Let’s say you have a server. This server is full of people and books and lots of other stuff. Now let us say that the building that powers your server has something wrong with it resulting in frequent power outages. These power outages occur typically when the building is not open to the public. These power outages constantly put a drain on the UPS batteries that kick in when the power goes out to the point where their charged lifespan is not nearly what it should be.
Essentially we’re playing Russian roulette with our servers. Last week the system finally managed to find a bullet.
Ok, not a problem. We have backup images? Oops! No we don’t. A previous outage (in February) took our backup service and it never came back. Pulling out some major trickery (with the aid of Microsoft Tech Support) our IT guy manages to pull the important database information off the D: partition of our raid array (the C partition and our whole OS is toast, I seriously don’t want to think about what would have happened if we lost the D:). Once we’re sure we have the data we begin to restore our system from old backup.
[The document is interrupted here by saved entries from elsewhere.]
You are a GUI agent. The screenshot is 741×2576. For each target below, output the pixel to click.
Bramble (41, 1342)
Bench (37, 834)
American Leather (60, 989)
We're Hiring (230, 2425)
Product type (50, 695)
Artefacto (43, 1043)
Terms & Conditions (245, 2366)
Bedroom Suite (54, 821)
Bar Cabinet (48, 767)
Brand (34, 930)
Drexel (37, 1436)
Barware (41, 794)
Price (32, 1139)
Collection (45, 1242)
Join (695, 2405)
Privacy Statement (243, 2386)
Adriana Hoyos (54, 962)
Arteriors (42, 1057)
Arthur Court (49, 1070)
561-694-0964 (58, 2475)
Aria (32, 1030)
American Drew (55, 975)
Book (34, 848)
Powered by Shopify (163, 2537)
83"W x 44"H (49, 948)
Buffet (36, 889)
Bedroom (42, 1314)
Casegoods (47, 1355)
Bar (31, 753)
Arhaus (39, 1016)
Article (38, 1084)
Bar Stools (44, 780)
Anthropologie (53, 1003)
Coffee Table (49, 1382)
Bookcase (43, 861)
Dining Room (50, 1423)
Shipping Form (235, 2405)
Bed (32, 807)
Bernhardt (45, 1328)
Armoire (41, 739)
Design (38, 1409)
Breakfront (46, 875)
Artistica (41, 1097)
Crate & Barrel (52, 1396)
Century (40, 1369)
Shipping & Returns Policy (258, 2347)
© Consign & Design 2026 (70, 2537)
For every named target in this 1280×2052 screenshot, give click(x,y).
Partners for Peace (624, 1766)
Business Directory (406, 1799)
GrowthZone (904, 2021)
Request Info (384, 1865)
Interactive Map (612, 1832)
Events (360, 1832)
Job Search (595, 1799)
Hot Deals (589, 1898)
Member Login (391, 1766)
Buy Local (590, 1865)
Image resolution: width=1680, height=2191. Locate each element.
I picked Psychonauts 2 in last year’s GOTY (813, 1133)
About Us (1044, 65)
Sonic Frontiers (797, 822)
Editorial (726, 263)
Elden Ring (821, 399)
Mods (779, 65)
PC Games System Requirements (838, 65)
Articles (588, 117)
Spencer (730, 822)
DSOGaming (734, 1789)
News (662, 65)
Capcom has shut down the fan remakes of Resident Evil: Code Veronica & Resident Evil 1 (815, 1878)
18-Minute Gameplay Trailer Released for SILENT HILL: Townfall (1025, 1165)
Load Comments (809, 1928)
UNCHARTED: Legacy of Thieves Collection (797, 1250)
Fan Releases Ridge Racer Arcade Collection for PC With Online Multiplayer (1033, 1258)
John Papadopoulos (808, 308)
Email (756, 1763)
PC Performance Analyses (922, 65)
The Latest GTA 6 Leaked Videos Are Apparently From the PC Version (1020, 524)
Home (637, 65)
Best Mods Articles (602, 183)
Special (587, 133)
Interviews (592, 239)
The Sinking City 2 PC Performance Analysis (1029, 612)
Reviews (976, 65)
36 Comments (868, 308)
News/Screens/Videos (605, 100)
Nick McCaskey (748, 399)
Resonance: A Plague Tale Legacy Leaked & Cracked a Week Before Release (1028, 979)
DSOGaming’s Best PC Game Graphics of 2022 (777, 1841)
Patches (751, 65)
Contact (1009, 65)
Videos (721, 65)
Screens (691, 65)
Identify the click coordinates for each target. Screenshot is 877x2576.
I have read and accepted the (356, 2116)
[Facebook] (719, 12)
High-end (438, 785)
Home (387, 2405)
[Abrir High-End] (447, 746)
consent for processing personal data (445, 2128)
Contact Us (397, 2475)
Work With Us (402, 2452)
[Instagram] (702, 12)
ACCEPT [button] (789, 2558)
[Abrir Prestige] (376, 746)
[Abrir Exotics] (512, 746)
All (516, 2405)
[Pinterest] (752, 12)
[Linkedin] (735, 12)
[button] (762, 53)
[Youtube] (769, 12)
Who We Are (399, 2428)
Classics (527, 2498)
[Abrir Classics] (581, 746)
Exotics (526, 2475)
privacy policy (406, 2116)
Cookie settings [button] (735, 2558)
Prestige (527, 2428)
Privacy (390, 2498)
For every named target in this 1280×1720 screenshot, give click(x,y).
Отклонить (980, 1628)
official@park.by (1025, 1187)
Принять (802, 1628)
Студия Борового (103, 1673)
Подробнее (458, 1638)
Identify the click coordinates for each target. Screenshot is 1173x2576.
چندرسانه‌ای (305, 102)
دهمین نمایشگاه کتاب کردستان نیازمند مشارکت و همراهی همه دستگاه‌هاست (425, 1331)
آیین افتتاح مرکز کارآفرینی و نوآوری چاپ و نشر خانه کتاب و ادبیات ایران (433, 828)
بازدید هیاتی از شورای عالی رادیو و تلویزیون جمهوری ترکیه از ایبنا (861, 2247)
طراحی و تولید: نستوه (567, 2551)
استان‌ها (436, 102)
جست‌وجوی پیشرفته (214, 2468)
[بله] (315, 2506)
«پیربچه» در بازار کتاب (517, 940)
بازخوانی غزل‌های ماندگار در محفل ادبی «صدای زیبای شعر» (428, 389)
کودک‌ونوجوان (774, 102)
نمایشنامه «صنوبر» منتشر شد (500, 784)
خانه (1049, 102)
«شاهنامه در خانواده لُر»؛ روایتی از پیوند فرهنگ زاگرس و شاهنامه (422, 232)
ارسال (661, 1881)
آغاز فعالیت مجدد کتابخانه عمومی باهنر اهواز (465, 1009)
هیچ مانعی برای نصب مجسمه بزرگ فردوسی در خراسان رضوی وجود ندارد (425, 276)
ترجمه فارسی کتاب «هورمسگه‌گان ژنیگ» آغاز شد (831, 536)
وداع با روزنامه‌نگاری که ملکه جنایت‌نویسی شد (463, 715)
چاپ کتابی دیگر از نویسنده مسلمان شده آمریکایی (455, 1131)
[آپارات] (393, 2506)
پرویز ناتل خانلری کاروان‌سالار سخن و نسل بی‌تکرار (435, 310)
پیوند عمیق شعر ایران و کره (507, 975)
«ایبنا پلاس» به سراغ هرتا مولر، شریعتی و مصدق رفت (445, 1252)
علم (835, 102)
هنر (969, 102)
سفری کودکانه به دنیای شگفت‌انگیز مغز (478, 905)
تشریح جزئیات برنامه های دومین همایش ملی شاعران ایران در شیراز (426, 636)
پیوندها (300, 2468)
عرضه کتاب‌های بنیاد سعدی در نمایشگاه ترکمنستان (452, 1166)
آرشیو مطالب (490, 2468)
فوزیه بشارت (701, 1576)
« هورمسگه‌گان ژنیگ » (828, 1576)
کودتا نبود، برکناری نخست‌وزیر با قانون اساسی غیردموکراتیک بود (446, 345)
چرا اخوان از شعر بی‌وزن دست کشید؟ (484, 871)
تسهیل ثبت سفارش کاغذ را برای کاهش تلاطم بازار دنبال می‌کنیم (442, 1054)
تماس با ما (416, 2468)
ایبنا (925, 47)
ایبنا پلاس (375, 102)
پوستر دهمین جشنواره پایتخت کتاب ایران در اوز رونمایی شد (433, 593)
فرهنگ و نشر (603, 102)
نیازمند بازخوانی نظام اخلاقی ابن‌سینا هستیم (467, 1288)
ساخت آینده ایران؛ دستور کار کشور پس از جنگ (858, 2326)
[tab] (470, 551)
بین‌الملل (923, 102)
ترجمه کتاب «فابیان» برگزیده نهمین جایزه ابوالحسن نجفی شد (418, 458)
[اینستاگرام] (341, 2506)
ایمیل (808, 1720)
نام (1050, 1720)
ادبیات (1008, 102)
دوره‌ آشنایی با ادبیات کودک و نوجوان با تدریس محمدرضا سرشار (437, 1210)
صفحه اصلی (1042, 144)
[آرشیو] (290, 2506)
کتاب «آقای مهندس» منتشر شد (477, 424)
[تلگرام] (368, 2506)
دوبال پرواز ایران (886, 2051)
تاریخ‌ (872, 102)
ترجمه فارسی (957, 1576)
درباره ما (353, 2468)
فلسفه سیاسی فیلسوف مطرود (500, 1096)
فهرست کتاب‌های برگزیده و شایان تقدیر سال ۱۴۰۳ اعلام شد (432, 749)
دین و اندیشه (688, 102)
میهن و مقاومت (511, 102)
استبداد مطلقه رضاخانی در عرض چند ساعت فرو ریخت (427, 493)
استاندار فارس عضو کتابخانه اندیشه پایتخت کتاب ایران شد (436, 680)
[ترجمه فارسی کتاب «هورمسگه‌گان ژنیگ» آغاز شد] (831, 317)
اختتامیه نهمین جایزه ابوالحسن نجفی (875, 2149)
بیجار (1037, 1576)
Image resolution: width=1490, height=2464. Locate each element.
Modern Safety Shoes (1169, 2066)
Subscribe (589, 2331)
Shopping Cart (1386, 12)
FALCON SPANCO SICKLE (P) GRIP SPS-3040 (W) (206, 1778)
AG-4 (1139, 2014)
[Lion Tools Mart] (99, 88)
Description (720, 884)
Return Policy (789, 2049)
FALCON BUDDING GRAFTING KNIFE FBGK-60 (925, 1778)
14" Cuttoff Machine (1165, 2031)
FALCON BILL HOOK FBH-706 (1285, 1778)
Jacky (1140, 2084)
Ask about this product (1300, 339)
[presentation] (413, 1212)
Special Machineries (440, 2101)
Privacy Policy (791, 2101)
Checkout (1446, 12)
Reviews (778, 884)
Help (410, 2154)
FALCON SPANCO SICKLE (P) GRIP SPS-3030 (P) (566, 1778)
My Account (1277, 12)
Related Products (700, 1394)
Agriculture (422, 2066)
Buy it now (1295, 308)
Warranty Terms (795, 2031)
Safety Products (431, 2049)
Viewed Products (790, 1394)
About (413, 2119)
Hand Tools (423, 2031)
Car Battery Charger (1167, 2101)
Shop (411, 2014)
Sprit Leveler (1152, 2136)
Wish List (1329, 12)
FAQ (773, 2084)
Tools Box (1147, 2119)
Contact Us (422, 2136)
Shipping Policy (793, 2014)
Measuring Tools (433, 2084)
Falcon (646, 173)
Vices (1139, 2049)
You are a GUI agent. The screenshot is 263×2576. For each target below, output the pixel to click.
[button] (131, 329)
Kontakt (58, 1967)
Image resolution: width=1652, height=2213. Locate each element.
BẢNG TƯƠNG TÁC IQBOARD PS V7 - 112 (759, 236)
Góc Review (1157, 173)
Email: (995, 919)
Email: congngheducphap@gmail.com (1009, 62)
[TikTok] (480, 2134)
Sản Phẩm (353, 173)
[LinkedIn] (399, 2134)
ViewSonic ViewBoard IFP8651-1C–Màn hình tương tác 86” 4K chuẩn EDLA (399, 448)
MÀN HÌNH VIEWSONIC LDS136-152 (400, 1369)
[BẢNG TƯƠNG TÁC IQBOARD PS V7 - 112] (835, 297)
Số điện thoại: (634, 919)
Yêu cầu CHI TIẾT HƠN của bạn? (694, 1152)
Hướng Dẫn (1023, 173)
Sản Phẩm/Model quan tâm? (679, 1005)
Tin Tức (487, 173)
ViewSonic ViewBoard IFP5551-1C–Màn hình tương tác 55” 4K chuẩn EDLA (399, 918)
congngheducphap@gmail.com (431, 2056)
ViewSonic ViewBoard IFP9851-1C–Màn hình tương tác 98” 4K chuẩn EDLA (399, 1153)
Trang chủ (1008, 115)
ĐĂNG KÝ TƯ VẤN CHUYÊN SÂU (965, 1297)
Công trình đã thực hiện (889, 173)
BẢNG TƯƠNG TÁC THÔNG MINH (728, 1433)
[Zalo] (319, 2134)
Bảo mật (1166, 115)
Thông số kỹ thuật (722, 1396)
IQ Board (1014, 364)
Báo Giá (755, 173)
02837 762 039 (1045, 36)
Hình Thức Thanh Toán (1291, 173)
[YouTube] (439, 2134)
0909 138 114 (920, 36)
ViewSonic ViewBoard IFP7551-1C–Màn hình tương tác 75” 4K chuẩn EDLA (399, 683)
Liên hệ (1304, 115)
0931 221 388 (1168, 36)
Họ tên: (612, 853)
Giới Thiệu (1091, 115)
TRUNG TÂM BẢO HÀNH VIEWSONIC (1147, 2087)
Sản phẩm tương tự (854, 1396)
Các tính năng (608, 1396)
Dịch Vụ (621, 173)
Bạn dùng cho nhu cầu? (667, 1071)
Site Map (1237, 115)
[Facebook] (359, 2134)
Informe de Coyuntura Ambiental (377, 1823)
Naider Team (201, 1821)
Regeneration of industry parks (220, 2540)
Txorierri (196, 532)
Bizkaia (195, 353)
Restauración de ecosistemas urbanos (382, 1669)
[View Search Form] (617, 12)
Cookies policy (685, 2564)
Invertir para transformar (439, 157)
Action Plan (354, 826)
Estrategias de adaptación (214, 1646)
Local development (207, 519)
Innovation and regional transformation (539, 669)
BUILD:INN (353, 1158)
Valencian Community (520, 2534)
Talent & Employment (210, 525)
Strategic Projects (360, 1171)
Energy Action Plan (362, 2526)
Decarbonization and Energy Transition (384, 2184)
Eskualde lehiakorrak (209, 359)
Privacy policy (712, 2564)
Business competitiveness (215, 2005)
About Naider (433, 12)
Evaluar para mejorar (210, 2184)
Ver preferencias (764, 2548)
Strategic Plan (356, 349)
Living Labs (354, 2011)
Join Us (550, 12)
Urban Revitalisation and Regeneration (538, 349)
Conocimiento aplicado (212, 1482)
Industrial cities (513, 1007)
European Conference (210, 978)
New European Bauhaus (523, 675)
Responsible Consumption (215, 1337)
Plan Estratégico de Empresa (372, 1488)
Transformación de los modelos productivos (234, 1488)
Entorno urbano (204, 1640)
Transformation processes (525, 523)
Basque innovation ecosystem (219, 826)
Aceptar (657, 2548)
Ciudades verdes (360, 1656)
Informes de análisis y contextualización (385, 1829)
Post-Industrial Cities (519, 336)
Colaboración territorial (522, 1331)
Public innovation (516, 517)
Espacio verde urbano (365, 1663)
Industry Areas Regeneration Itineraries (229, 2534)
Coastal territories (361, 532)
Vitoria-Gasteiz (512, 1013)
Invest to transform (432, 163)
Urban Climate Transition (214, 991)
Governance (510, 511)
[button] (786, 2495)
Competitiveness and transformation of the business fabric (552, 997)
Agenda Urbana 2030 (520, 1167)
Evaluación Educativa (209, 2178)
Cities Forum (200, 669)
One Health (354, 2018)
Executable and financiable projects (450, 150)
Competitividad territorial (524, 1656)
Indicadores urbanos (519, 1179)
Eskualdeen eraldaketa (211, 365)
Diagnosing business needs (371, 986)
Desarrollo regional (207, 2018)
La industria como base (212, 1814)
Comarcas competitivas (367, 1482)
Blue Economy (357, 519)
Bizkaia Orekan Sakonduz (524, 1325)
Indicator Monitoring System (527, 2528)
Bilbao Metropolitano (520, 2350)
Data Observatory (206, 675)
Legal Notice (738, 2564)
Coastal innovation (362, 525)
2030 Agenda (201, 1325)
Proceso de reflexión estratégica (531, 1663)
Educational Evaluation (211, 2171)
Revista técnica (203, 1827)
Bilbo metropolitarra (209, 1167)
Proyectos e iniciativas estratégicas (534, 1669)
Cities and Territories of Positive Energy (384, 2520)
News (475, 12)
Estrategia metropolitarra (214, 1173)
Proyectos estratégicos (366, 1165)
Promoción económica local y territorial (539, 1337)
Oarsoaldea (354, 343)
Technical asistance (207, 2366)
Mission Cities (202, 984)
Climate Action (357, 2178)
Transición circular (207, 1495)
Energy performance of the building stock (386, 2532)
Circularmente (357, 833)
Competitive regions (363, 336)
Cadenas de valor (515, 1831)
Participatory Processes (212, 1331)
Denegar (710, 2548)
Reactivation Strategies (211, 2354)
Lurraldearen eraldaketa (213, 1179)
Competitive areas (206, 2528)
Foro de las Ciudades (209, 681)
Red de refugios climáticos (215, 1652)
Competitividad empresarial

This takes nearly 48 hours. Once we have a viable OS and “stable” server we contact the support staff for our ILS (Integrated Library System, which store and records all the people, books, and their interaction) vendor so they can get in restore everything. Which they do…except they don’t add in any of the data we salvaged from the server (meaning our system was missing a month’s worth of data). We contact them again and they realize their mistake and have another go at it….and do it wrong again. Finally on the third try they manage to get it right.
At this point the library has been running checkouts and checkins in an offline mode (it logs the transaction for upload once the system is restored, handy but not perfect) for 4 days. By the time everything is back in, we’ve reconstituted the multitude of reports that make the whole system run it is roughly 3 o’clock on Friday afternoon. We finally bring everything online and upload the transactions (with a multitude of errors) and are finally back up and running.
Of course there are plenty of inconsistencies as a result of those errors but they are at least manageable. I should also mention that we’ve had power outages 3 more times since Friday and our phone system just came back today. We apparently have some sort of Magic Power Device ™ on order from our electricians that will tell us why the main breaker keeps getting tripped. In the meantime we are left in the wind and once more spinning that chamber.
Now I’m getting the hell out of Dodge for a couple of days. Tomorrow I head north to the icy climes of Boston to enjoy 3 days of geeky nirvana with some friends at PAX East 2013!
I’ll be back next week with some reviews and hopefully some thoughts on my 5th PAX experience (2 Seattle, and 2 Boston before this).